**WORK INSTRUCTIONS:**
Change "black up arrow" to "red up arrow" in the records between the lines holding "You are a computer-use agent. This" and "(x=456, y=162)", inclusive, and give only those lines back with nothing else altered.

**Records in a dataset:**
★ ★ ★ ★
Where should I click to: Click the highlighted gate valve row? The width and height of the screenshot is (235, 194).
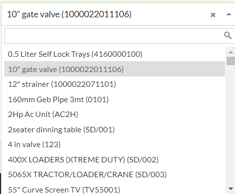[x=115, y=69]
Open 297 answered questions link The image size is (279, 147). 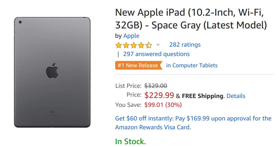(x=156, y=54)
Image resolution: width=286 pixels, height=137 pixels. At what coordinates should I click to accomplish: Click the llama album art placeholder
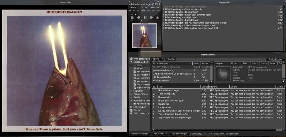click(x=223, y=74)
★ ★ ★ ★
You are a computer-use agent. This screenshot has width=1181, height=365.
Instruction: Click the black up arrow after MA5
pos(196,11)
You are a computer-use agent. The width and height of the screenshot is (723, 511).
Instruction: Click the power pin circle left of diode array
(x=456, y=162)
★ ★ ★ ★
**IN RESPONSE:**
You are a computer-use agent. This screenshot has width=1181, height=365.
Instruction: Click the red up arrow after MA5
pos(196,11)
You are a computer-use agent. The width and height of the screenshot is (723, 511).
Instruction: Click the power pin circle left of diode array
(x=456, y=162)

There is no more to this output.